### SUPPLIED TEXT
------------------------------------

Curi does work for Shakespearean theater, I know she had some nice posters for a production of MacBeth that stodgy people made her take the blood out of. Maybe she could be persuaded to post them?
 
cakewalk, why do you think she was a bitch?

I find her character to be very complex. A magnificent bitch is just one part of her persona. She loves her husband deeply. Her ambition for him to become King exceeds his own. She manipulates Macbeth into killing Duncan by constantly challenging his manhood and his commitment to her. She convinces herself that she is only helping Macbeth to get what he wants. Of course, Macbeth's kinghood is exactly what she wants for herself as well. She is, in fact, selfish and cut-throat.

Some of the Lady's pleas to the spirits to give her the strength to murder Duncan herself (she is unsure if Macbeth has the courage, and boy does she let him know it) are my favorite passages. They reflect just how ambitious and ruthless a bitch the Lady can be. At the same time, they demonstrate that she has a conscience and is not able to carry out the act of murder for gain without the aid of supernatural forces.

In the end, of course, she was remorseful and couldn't live with driving her husband to murder and the effect that it had on both of them. She could never wash her hands clean of the blood. So she ultimately kills herself. A magnificent murderous bitch, who deeply loved her husband, and had a conscience in the end. That's my take on it, anyway. There are probably different interpretations of Lady Macbeth's character by anyone who reads the tragedy. She is layered, for sure.
 
A lot of stage productions portray her as the villain of the piece while her husband is an ineffectual cuckold almost, doing her bidding to disastrous ends. Some classic Shakespearean studies list her as an example of Shakespeare's ambivalence toward female characters in general. I think one of my professors tried to make that case.

I don't necessarily agree, I've always thought Shakespeare's female characters were richly made and whole, right down to failings, dark sides and baser instincts, a concept sometimes lost on modern writers and audiences.

But then, you were asking cakewalk lol. I'll just be over here in the corner.
 
A lot of stage productions portray her as the villain of the piece while her husband is an ineffectual cuckold almost, doing her bidding to disastrous ends. Some classic Shakespearean studies list her as an example of Shakespeare's ambivalence toward female characters in general. I think one of my professors tried to make that case.

I don't necessarily agree, I've always thought Shakespeare's female characters were richly made and whole, right down to failings, dark sides and baser instincts, a concept sometimes lost on modern writers and audiences.

But then, you were asking cakewalk lol. I'll just be over here in the corner.

What do you think, Dono and Curious? Do you agree that she was an incredibly strong driving force and the more powerful of the couple, despite her battles with her conscience? Or, do you think she was so deeply in love and determined to help her husband achieve his ambitions that she would do anything for him (essentially, making her weak)? I think the former, primarily.
 
wish I could sit down with Will over a cup of wine and get him to tell me what he was thinking when he wrote that part!
This is my favourite of his plays and I can't even count how many versions I've seen, and yet a director can have such a different take, and an actress can have such a different way of delivering key lines, that it's still hard to decide. I think that's why her character is sought out by so many actresses to play...what and who was Lady Macbeth, really???! I never get tired trying to figure that out. And of course, he may always have intended her to be both strong and weak... a mix of conflicting emotions and changing opinions, just like the rest of us.

------------------------------------

### DIRECTIVE
Please continue the forum discussion of Lady Macbeth's character from the point where it ends. The items after this text are not needed.

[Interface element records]
------------------------------------

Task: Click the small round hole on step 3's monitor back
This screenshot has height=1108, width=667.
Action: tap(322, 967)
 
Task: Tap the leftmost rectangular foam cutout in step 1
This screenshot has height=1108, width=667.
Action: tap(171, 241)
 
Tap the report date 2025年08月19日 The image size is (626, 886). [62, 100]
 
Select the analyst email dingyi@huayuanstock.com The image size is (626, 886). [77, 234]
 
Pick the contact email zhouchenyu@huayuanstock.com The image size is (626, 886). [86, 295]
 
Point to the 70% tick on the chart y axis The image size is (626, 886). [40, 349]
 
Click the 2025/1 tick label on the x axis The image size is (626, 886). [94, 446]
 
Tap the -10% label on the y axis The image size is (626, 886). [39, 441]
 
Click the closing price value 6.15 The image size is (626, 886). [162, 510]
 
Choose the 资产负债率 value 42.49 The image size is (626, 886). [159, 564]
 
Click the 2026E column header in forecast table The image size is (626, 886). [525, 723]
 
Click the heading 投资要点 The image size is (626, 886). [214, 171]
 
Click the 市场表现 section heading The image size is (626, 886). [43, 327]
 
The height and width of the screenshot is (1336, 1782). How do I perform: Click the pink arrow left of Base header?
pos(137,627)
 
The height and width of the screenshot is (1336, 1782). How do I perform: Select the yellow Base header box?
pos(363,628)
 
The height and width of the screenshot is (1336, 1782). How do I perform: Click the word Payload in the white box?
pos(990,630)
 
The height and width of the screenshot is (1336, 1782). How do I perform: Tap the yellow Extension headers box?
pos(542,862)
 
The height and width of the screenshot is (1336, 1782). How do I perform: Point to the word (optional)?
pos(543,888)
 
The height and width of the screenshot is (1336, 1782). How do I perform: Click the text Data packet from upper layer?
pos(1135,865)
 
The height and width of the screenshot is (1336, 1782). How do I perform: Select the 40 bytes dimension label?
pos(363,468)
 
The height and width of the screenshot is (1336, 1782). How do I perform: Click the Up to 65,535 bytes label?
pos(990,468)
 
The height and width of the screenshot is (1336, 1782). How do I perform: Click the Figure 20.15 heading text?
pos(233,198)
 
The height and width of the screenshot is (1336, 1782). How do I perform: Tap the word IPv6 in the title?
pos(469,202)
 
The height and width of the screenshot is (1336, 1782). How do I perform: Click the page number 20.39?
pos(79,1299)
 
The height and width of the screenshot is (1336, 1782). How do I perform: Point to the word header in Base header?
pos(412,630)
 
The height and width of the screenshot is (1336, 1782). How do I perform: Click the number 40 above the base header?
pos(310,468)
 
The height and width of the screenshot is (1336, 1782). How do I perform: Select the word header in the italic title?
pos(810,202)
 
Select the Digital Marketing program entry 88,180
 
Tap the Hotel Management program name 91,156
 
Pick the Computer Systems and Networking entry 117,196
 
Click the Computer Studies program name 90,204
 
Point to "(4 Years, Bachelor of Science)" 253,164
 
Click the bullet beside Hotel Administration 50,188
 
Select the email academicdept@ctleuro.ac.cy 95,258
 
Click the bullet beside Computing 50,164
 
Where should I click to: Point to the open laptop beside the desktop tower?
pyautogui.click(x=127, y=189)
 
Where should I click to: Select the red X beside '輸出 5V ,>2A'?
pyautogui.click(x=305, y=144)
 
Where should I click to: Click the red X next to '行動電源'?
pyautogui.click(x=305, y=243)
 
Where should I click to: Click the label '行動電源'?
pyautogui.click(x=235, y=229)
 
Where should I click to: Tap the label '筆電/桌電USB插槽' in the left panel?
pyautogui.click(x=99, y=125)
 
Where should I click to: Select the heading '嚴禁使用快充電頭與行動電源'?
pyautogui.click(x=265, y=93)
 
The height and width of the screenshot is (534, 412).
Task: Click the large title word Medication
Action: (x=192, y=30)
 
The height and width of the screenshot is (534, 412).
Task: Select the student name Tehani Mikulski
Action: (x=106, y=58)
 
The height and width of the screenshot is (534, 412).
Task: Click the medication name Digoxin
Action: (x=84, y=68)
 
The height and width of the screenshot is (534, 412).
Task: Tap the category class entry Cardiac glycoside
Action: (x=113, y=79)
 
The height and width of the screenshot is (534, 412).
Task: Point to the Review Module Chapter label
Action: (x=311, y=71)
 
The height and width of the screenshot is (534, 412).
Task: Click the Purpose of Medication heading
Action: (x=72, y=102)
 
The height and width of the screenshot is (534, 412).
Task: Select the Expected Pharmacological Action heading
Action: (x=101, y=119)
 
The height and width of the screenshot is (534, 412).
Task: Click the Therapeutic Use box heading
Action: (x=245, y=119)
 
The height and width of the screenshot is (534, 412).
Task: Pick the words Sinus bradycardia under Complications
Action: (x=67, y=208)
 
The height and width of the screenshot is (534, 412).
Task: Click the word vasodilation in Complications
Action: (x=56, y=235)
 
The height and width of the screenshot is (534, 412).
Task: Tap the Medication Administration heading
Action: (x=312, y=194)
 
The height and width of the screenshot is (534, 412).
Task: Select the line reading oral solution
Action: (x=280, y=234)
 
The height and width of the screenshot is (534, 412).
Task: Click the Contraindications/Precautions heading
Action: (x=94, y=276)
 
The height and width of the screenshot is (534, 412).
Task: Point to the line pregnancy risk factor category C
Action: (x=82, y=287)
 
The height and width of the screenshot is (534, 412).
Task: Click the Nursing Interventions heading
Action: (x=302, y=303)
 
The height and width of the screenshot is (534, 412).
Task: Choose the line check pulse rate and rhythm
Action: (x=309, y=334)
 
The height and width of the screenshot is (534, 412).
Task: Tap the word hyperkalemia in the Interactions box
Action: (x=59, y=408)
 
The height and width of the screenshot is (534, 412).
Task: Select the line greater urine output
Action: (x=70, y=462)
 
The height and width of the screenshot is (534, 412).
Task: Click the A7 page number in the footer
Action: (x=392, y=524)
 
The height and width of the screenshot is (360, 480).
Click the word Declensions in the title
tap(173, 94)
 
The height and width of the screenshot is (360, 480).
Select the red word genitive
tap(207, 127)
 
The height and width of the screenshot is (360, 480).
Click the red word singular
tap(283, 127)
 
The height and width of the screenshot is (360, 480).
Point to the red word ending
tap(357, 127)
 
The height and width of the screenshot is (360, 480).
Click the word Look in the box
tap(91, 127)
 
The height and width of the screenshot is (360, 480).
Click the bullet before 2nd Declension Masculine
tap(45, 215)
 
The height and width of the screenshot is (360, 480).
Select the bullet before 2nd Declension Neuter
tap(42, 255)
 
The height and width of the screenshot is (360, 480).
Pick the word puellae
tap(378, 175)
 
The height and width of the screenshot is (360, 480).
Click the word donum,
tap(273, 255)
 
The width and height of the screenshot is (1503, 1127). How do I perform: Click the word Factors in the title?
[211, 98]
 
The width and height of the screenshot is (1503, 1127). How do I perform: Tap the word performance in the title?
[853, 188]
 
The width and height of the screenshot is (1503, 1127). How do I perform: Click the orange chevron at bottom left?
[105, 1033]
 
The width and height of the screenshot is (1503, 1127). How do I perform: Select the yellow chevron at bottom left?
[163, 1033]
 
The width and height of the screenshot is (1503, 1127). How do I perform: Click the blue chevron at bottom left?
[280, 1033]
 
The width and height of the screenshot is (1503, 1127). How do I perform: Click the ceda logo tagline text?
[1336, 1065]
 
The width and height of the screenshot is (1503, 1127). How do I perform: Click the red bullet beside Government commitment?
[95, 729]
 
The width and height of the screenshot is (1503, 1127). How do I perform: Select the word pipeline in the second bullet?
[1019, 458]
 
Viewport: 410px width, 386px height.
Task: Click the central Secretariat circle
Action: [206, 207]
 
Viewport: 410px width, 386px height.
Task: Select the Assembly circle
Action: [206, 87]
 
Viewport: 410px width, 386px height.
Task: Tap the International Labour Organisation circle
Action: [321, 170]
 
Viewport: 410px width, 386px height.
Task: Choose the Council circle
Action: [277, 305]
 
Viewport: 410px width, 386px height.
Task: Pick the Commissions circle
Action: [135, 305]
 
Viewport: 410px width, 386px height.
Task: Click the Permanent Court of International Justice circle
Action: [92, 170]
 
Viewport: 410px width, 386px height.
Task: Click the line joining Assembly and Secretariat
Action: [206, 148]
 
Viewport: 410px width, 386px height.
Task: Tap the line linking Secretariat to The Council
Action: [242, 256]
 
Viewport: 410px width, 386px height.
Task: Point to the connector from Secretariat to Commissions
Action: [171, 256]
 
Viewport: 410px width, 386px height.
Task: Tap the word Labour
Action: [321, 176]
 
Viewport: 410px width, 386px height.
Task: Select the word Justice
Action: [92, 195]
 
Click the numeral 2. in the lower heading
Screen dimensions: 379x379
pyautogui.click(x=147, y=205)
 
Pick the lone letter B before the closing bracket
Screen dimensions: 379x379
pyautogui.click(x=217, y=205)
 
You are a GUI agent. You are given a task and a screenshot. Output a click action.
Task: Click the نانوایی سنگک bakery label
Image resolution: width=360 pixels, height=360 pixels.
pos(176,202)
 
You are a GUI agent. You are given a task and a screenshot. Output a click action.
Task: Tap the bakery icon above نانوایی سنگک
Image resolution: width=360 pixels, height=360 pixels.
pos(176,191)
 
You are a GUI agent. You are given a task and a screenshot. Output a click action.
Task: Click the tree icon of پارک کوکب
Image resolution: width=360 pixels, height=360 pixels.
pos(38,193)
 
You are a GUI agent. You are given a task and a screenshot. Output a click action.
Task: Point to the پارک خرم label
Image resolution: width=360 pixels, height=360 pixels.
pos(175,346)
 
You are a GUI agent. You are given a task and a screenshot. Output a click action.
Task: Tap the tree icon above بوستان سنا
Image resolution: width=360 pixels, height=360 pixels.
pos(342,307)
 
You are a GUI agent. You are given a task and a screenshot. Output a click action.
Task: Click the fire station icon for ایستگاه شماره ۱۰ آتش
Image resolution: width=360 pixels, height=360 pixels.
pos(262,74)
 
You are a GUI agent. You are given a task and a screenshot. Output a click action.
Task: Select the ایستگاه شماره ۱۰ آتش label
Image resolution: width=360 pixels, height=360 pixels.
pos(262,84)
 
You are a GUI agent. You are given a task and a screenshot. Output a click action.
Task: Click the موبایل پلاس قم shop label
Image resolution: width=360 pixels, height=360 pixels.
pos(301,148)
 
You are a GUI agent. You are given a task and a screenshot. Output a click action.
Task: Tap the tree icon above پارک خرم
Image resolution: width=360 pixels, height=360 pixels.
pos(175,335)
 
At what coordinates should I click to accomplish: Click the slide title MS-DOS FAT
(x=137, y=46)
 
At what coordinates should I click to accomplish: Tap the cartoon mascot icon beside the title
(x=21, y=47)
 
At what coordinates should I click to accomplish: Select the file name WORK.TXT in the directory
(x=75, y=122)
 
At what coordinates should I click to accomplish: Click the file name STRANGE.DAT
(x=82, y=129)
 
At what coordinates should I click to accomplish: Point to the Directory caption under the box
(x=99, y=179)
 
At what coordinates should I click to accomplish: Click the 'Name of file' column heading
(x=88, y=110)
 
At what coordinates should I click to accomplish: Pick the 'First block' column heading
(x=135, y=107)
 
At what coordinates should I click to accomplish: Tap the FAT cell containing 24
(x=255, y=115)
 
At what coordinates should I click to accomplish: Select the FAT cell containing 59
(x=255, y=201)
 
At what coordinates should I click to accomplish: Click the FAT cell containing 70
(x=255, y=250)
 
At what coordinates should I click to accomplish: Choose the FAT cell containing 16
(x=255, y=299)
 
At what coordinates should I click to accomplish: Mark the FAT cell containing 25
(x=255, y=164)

------------------------------------

### EXERCISE RESPONSE
Maybe that's why we're still talking about her 400 years later, eh?
 
I have to reread and refresh my memory of the details because it's been quite a while. But I think Lady MacBeth embodies what a lot of Shakespeare's characters had, the fatal flaw of pride and ambition. Shakespeare tended to set those characters up for the biggest falls. In the time Shakespeare lived in, a woman's true power in royal court was often as the guiding force behind her husband. In my opinion, Shakespeare wanted her to be perceived as the weaker character, not because of what you cited in the deep and determined love, but in the ambition you cite as her strong point. Like Hamlet's mother, she suffered remorse too late to save herself, or too late for redemption. Further, her regret over killing Duncan only comes AFTER the fact, while MacBeth questions it beforehand. He's not weak in this sense, as he has a moral seed she lacks but is weak and cannot stand with the courage of his misgivings.
 
My degrees are all business related, so literature isn't anything I got to study formally beyond high school. My experience is limited to reading and going to theater for pleasure and my interpretations are novice; just one gal's view. I don't have the academic and in-depth analytical abilities of other posters here, from whom I am learning.

One of the first plays I ever read was Arthur Miller's "Death of a Salesman". Willie Loman's character touched me. I had uncles and teachers and friends' fathers who shared some of his characteristics. Desperate pride (in himself and his son) and a need to front. I wanted his dreams to become his reality so badly, yet it wasn't meant to be. That's how I read it anyway. Still makes me sad.

This is a good clip from a BBC production from 1996 with Warren Mitchell as Willie. I was lucky enough to watch it while in England with a colleague who was quite a literature buff. Worth viewing the whole thing, if you've got the time and inclination.

I'd be interested in hearing anybody else's interpretation of Willie and Biff, and if anyone has been lucky enough to see a stage production.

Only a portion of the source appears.